Jimi Hendrix nunca esteve entre os 100 mais ouvidos (e vendidos)
no Brasil. Nunca! Mas vendeu (e vende) muito disco por aqui, num segmento
musical (rock/blues) que considera vende expressiva 20 mil cópias no mercado de
hoje. Mercado que mingua dia após dia. Led Zeppelin? Só teve uma música nos
braços do povo, “Stairway To Heaven”, que mesmo assim foi sucesso no rádio no
início dos anos 1970 com uma versão cortada, editada, dilacerada. O pico de
vendas do Led Zeppelin por aqui foi de 30 mil cópias, justamente do Led
Zeppelin IV (de 1971) que trouxe “Stairway...”
Que eu saiba, nem os Beatles e
os Rolling Stones venderam mais de 50 mil discos nesses trópicos movidos a
esculacho sonoro. Bob Dylan? Cinco, 10 mil. The Who? Cinco, 10 mil.
Fiasco no listão, no tal do top 100 da molambada, mas no segmento deles
venderam e vendem bem.
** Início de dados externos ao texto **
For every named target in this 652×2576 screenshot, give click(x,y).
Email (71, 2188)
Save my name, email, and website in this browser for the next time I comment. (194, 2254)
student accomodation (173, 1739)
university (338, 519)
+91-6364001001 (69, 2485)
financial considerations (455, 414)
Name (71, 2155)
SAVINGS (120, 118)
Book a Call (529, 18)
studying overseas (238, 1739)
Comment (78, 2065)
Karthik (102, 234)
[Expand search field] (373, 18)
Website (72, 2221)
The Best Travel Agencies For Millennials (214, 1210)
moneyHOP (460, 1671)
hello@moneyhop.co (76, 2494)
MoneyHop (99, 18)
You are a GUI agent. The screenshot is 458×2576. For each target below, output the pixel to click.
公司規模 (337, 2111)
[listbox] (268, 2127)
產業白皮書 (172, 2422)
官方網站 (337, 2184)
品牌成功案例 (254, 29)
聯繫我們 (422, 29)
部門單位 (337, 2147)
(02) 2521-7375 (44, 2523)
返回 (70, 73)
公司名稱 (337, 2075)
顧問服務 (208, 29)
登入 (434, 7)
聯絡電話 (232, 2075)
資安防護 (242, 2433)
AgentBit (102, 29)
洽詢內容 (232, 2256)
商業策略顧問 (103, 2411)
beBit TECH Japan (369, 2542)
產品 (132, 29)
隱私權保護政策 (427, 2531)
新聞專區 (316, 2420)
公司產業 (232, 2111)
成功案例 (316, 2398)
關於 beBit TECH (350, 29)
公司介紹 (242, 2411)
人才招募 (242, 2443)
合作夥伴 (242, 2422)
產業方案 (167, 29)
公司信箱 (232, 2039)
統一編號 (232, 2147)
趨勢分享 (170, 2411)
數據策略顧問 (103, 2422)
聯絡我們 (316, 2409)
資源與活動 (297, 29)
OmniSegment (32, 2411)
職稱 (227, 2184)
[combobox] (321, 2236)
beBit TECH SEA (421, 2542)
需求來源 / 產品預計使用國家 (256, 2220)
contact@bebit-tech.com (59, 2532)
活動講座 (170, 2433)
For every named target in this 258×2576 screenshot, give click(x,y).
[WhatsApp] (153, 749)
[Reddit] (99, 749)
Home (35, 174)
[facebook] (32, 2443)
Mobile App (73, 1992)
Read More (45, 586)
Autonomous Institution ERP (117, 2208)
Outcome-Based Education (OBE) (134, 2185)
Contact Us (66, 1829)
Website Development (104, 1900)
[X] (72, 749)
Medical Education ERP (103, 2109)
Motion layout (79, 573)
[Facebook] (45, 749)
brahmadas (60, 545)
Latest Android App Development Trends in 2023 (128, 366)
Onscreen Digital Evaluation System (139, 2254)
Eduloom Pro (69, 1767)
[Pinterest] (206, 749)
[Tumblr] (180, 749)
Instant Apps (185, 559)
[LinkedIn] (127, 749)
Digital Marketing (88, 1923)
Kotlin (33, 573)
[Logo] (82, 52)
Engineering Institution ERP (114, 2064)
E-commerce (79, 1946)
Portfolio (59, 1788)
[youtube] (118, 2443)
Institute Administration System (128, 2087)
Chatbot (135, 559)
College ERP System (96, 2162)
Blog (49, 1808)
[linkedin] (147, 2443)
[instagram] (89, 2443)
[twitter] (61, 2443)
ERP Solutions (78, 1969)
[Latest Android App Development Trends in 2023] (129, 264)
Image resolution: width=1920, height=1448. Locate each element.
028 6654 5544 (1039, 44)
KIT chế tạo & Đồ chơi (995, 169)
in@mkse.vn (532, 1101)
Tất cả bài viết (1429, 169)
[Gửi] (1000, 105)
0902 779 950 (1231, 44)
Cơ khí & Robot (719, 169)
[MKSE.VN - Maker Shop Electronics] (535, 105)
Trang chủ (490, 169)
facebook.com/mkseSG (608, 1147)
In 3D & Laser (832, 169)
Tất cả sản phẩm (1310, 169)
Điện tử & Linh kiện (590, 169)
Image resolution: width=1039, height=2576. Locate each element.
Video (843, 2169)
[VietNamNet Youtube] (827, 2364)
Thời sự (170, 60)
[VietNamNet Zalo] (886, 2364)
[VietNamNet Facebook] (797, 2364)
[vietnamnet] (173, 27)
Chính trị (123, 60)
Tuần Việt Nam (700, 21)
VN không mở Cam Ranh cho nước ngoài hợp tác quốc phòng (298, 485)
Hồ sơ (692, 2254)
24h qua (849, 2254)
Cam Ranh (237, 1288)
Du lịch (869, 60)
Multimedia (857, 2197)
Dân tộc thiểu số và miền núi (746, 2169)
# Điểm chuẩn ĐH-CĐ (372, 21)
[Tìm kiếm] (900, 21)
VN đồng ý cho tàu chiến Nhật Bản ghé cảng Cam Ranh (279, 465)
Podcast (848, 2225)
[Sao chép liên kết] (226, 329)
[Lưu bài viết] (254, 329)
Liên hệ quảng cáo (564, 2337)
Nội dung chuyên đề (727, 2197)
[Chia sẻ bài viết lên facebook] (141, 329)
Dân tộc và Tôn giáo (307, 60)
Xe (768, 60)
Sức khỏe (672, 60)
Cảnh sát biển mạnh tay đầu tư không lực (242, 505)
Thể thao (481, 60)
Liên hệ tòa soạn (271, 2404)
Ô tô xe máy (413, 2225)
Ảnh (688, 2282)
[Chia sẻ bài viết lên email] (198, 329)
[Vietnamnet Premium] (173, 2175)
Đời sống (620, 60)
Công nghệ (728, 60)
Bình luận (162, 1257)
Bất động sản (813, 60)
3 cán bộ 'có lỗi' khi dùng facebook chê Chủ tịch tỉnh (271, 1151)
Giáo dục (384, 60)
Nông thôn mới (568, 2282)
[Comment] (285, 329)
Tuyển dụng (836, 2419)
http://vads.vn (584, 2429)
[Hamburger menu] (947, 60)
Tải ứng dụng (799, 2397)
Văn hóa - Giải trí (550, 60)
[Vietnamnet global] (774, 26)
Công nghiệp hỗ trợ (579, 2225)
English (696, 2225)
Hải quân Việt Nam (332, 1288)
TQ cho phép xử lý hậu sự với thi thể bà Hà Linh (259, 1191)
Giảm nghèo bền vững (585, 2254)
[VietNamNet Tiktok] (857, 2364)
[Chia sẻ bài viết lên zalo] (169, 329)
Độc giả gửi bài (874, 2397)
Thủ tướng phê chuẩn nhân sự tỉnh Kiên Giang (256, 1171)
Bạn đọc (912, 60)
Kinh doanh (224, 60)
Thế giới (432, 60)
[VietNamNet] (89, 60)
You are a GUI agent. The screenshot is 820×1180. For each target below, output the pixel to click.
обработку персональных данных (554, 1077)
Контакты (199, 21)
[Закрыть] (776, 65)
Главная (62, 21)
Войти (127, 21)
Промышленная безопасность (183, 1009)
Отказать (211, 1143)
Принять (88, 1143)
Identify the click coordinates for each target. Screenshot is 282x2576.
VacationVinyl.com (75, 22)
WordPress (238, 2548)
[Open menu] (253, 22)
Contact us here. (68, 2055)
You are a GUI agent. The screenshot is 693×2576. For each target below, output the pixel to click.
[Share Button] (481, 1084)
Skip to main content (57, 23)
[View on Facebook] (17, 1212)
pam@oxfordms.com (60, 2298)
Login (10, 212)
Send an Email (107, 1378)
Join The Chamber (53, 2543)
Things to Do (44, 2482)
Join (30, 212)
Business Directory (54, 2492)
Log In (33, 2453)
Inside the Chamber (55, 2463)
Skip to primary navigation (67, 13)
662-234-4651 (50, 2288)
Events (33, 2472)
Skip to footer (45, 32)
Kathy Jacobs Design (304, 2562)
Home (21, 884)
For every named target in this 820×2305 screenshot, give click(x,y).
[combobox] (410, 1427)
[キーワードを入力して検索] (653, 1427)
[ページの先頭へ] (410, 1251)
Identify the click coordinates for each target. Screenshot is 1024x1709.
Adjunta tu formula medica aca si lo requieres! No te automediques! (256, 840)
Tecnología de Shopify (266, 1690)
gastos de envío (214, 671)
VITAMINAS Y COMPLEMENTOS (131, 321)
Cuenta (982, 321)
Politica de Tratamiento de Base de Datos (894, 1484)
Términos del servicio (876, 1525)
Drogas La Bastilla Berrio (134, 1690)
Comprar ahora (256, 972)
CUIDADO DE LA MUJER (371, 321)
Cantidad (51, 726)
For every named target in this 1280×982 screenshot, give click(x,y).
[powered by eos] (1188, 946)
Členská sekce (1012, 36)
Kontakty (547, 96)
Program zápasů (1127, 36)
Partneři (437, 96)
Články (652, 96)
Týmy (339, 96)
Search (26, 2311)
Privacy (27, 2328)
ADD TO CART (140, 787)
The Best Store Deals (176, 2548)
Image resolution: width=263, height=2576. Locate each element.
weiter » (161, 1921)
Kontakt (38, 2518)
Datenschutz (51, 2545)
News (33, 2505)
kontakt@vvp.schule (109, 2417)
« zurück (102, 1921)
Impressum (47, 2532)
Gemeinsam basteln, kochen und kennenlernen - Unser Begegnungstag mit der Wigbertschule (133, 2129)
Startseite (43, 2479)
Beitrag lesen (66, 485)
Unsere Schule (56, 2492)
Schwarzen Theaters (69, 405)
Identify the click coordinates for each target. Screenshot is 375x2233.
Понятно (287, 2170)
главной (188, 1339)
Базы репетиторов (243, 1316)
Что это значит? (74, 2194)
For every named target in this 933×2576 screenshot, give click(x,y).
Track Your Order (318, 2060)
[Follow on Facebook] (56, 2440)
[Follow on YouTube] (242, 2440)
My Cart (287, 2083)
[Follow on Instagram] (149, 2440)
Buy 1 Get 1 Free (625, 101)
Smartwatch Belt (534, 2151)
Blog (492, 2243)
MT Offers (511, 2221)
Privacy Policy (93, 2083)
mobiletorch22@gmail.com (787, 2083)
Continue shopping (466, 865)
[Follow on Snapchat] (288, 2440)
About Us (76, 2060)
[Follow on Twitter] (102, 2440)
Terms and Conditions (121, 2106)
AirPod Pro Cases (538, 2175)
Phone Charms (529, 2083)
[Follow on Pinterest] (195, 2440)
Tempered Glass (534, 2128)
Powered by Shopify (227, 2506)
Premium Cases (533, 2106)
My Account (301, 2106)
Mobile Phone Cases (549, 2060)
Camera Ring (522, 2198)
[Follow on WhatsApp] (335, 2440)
Sempre foi assim também com a música clássica. Você pega
os números do magistral “West Side Story” com a regência do autor, Leonard Bernstein
(1985), sucesso mundial, e estão lá 10, 15 mil discos vendidos no Brasil, o que
é excelente em se tratando deste segmento.
O erro dessas listas, como a publicada pelo Globo, é que
misturam boi com piranha. Imaginem um ranking de carros mais vendidos e, com
base nele, achar que o pequeno jipe Suzuki Jimny (lidera o segmento do 4X4)
deveria vender como o Palio, Gol, HB 20. O nome disso é erro de parâmetro, que
estudei lá na casa do cacete da faculdade na cadeira “Métodos e Técnicas de
Pesquisa”. Se o Palio vende 100 mil unidades por ano o Jimny com seus 10 mil
não tem nada com isso. O importante, estatisticamente falando, é que ele (o
Jimny) se mantenha líder no seu segmento e não no segmento do Palio.
Aproveito a onda e pergunto: quantos discos de platina
Tom Jobim ganhou? Nenhum. Quantos discos de platina (eram vendas de 250 mil
discos, mas por causa da crise caiu para 100 mil) Chico Buarque, João Gilberto,
Maria Rita, Gilberto Gil, Milton Nascimento e a maioria da MPB ganhou:
nenhum! Por isso são ruins? É lógico que não. Mas pela lógica do “não tocou no
rádio” são todos um fiasco.
Quanto ao segmento rock continua muito bem representado
no Brasil. Quando quero, procuro e acho ótimos shows com nomes muito bons.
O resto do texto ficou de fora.